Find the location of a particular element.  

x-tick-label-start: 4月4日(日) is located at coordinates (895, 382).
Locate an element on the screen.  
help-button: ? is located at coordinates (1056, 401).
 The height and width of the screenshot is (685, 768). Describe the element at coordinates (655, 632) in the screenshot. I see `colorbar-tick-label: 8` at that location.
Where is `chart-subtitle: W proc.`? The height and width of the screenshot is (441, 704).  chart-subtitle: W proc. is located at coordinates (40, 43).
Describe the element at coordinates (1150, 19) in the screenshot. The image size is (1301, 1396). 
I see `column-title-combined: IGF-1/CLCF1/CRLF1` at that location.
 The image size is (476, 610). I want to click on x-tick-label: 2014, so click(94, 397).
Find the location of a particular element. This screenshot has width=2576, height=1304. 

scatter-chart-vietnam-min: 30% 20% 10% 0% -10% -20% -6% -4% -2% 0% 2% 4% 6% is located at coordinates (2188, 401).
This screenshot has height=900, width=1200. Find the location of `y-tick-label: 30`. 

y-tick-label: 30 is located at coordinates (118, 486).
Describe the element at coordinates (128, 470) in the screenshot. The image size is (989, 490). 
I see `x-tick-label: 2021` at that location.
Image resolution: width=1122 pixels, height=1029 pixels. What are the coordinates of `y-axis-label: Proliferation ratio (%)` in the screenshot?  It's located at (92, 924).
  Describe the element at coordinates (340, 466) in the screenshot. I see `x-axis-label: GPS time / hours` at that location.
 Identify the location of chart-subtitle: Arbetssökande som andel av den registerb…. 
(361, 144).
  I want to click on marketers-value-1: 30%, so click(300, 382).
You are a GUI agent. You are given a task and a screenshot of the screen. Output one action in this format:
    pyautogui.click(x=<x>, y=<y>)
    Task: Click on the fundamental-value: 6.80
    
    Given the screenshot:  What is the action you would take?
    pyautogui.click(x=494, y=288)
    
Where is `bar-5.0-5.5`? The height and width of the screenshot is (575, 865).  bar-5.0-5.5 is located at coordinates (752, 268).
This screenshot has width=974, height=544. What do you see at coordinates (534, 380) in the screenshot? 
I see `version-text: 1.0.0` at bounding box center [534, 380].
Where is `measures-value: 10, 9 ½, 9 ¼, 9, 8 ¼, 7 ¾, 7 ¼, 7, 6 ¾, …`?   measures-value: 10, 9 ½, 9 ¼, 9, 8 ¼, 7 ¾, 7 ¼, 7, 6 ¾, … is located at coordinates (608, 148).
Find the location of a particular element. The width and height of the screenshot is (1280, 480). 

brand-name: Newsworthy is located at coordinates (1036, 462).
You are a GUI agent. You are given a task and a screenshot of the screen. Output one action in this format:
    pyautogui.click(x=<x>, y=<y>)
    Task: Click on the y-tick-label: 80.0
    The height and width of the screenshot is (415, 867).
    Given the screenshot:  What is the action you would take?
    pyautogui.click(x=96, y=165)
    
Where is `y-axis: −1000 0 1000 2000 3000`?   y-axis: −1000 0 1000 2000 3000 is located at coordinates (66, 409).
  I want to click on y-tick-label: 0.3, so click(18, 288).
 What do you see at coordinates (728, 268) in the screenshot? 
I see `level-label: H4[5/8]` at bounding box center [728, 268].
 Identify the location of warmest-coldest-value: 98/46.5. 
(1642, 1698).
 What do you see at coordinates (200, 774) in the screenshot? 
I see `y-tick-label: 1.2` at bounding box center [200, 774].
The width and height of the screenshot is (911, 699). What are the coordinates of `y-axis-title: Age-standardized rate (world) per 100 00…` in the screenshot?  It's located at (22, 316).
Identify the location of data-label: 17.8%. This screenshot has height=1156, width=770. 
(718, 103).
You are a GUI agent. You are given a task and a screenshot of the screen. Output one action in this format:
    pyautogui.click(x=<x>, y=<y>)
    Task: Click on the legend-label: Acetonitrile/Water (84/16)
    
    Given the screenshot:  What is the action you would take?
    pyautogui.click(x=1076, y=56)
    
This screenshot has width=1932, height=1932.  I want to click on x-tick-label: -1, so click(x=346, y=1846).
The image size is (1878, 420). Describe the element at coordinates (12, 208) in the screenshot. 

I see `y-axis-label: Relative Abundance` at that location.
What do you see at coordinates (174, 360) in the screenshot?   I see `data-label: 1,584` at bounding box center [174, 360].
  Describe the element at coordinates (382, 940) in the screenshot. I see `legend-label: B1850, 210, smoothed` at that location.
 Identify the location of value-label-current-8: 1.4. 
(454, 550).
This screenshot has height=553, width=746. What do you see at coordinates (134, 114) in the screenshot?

::::::::

Present the entries above as a numbered list, with the blank lines removed.

- Completed task:
1. Find the location of a particular element.  
2. x-tick-label-start: 4月4日(日) is located at coordinates (895, 382).
3. Locate an element on the screen.  
4. help-button: ? is located at coordinates (1056, 401).
5.  The height and width of the screenshot is (685, 768). Describe the element at coordinates (655, 632) in the screenshot. I see `colorbar-tick-label: 8` at that location.
6. Where is `chart-subtitle: W proc.`? The height and width of the screenshot is (441, 704).  chart-subtitle: W proc. is located at coordinates (40, 43).
7. Describe the element at coordinates (1150, 19) in the screenshot. The image size is (1301, 1396). 
8. I see `column-title-combined: IGF-1/CLCF1/CRLF1` at that location.
9.  The image size is (476, 610). I want to click on x-tick-label: 2014, so click(94, 397).
10. Find the location of a particular element. This screenshot has width=2576, height=1304. 
11. scatter-chart-vietnam-min: 30% 20% 10% 0% -10% -20% -6% -4% -2% 0% 2% 4% 6% is located at coordinates (2188, 401).
12. This screenshot has height=900, width=1200. Find the location of `y-tick-label: 30`. 
13. y-tick-label: 30 is located at coordinates (118, 486).
14. Describe the element at coordinates (128, 470) in the screenshot. The image size is (989, 490). 
15. I see `x-tick-label: 2021` at that location.
16. Image resolution: width=1122 pixels, height=1029 pixels. What are the coordinates of `y-axis-label: Proliferation ratio (%)` in the screenshot?  It's located at (92, 924).
17.   Describe the element at coordinates (340, 466) in the screenshot. I see `x-axis-label: GPS time / hours` at that location.
18.  Identify the location of chart-subtitle: Arbetssökande som andel av den registerb…. 
19. (361, 144).
20.   I want to click on marketers-value-1: 30%, so click(300, 382).
21. You are a GUI agent. You are given a task and a screenshot of the screen. Output one action in this format:
22.     pyautogui.click(x=<x>, y=<y>)
23.     Task: Click on the fundamental-value: 6.80
24.     Given the screenshot:  What is the action you would take?
25.     pyautogui.click(x=494, y=288)
26. Where is `bar-5.0-5.5`? The height and width of the screenshot is (575, 865).  bar-5.0-5.5 is located at coordinates (752, 268).
27. This screenshot has width=974, height=544. What do you see at coordinates (534, 380) in the screenshot? 
28. I see `version-text: 1.0.0` at bounding box center [534, 380].
29. Where is `measures-value: 10, 9 ½, 9 ¼, 9, 8 ¼, 7 ¾, 7 ¼, 7, 6 ¾, …`?   measures-value: 10, 9 ½, 9 ¼, 9, 8 ¼, 7 ¾, 7 ¼, 7, 6 ¾, … is located at coordinates (608, 148).
30. Find the location of a particular element. The width and height of the screenshot is (1280, 480). 
31. brand-name: Newsworthy is located at coordinates (1036, 462).
32. You are a GUI agent. You are given a task and a screenshot of the screen. Output one action in this format:
33.     pyautogui.click(x=<x>, y=<y>)
34.     Task: Click on the y-tick-label: 80.0
35.     The height and width of the screenshot is (415, 867).
36.     Given the screenshot:  What is the action you would take?
37.     pyautogui.click(x=96, y=165)
38. Where is `y-axis: −1000 0 1000 2000 3000`?   y-axis: −1000 0 1000 2000 3000 is located at coordinates (66, 409).
39.   I want to click on y-tick-label: 0.3, so click(18, 288).
40.  What do you see at coordinates (728, 268) in the screenshot? 
41. I see `level-label: H4[5/8]` at bounding box center [728, 268].
42.  Identify the location of warmest-coldest-value: 98/46.5. 
43. (1642, 1698).
44.  What do you see at coordinates (200, 774) in the screenshot? 
45. I see `y-tick-label: 1.2` at bounding box center [200, 774].
46. The width and height of the screenshot is (911, 699). What are the coordinates of `y-axis-title: Age-standardized rate (world) per 100 00…` in the screenshot?  It's located at (22, 316).
47. Identify the location of data-label: 17.8%. This screenshot has height=1156, width=770. 
48. (718, 103).
49. You are a GUI agent. You are given a task and a screenshot of the screen. Output one action in this format:
50.     pyautogui.click(x=<x>, y=<y>)
51.     Task: Click on the legend-label: Acetonitrile/Water (84/16)
52.     Given the screenshot:  What is the action you would take?
53.     pyautogui.click(x=1076, y=56)
54. This screenshot has width=1932, height=1932.  I want to click on x-tick-label: -1, so click(x=346, y=1846).
55. The image size is (1878, 420). Describe the element at coordinates (12, 208) in the screenshot. 
56. I see `y-axis-label: Relative Abundance` at that location.
57. What do you see at coordinates (174, 360) in the screenshot?   I see `data-label: 1,584` at bounding box center [174, 360].
58.   Describe the element at coordinates (382, 940) in the screenshot. I see `legend-label: B1850, 210, smoothed` at that location.
59.  Identify the location of value-label-current-8: 1.4. 
60. (454, 550).
61. This screenshot has height=553, width=746. What do you see at coordinates (134, 114) in the screenshot?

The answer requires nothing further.